**Selected excerpt**
⁂
Heather: So how can you stop your fear of abandonment being triggered when you're not actually being abandoned?

Peter: One of the most critical things is being aware of who one is and being aware that one carries these fears and actually validating them. The truth is we're genuinely afraid of abandonment for very good reasons, because if we're abandoned very young that would be the end of us. You start with recognising the validity.

One of the most astonishing things, is when you recognise the validity of something and the truth about it, something starts to happen in the brain and it becomes much easier to process. Jesus does say that the truth will set you free in the Bible and that's got a very good psychological base. Recognising truth and affirming it, is very different from trying to shut it away. One of the biggest ways forward in terms of abandonment, is to say to people and say to myself, "Look Peter, you've got it. The reality is I'm terrified of being abandoned and that's okay." It's important to understand that the capacity to accept it, actually starts to mitigate the effects.

Heather: Is that along the lines of what a Christian author says about needing to befriend your brokenness?

Peter: Absolutely.

Heather: What principles can we live by, to try and overcome that fear of abandonment, to mend the damage done?

Peter: The first principle is acceptance and that's the business God is in, in any case. The other thing is that we have to be very real with one another. The more I see that I'm accepted by others, the easier it becomes to accept myself. One of the difficulties about abandonment, is that when you're terrified of it, you don't engage in relationships because you're scared of being abandoned. The fact that you don't engage in them means you will be abandoned though, so it's a nasty catch-22.

Heather: Is it possible to be healed of the effects of your past?

Peter: How we deal with emotions and emotional healing is different from physical healing. In physical healing, if I break my arm, then I can go to the doctor and get treated. Then when the bones knit together, I'm healed. In emotional healing it's a bit like a spiral. We grow into emotional healing. We can often approach the same vertical place time and time again, but next time we approach it, we're slightly more accepting of ourselves and we know slightly more of the love of others. For those who have faith in God, that also empowers the healing to take place.

It's quite important that that process of emotional healing is slow, because if it wasn't slow, it would be disastrous. Imagine if I had great issues with abandonment and suddenly got healed, my wife wouldn't recognise me; my kids would think I'd gone weird and that would have a traumatic effect on all my relationships. Emotional healing is generally a slow process. So whether I'm ever going to be totally healed - I doubt it.
⁂
**Data for analysis**
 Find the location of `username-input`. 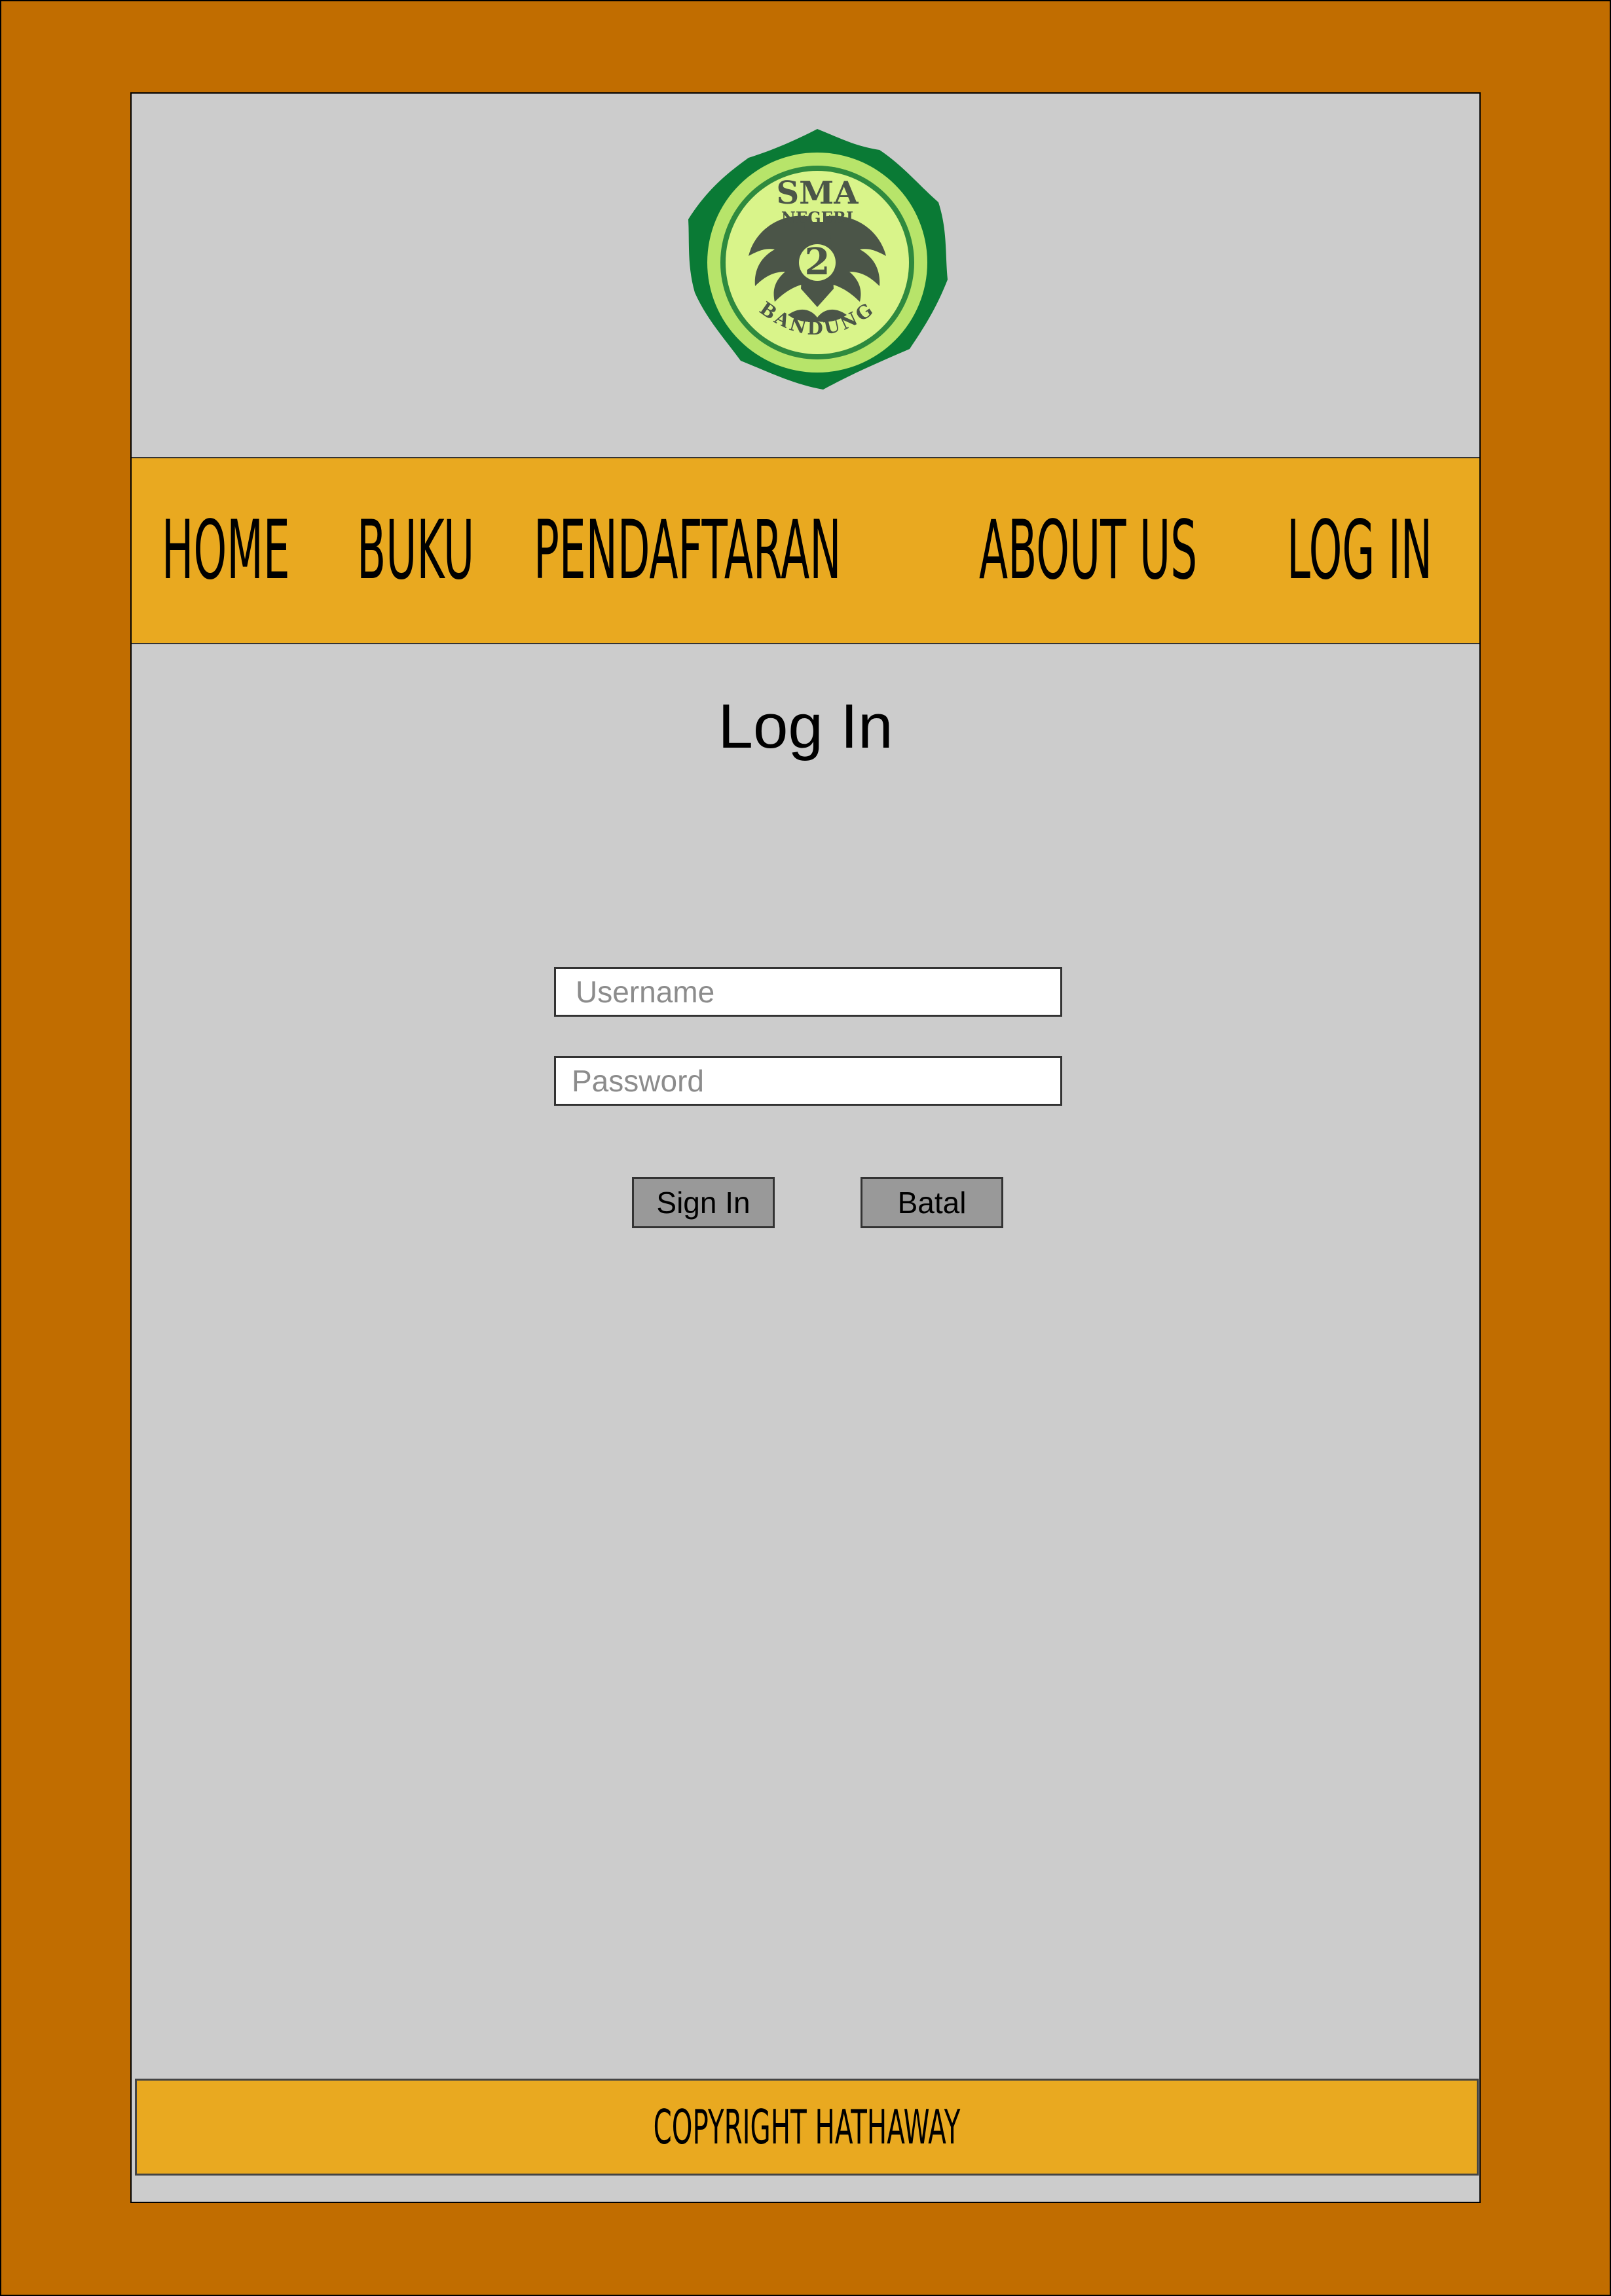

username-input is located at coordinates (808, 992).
⁂
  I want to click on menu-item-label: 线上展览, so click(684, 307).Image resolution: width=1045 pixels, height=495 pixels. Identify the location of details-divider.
⁂
**Things to do**
a) Copy the passage from the interview on fear of abandonment word for word, starting with "Peter: Absolutely." and going on through "a nasty catch-22.".
b) Answer these questions using the interview on fear of abandonment:
(i) What does Peter name as the first principle for overcoming the fear of abandonment?
(ii) What shape does Peter say emotional healing is a bit like?
(iii) What injury does Peter use as his example of physical healing?

**Solutions by task**
a)
Peter: Absolutely.

Heather: What principles can we live by, to try and overcome that fear of abandonment, to mend the damage done?

Peter: The first principle is acceptance and that's the business God is in, in any case. The other thing is that we have to be very real with one another. The more I see that I'm accepted by others, the easier it becomes to accept myself. One of the difficulties about abandonment, is that when you're terrified of it, you don't engage in relationships because you're scared of being abandoned. The fact that you don't engage in them means you will be abandoned though, so it's a nasty catch-22.

b)
(i) Acceptance.
(ii) A spiral.
(iii) A broken arm.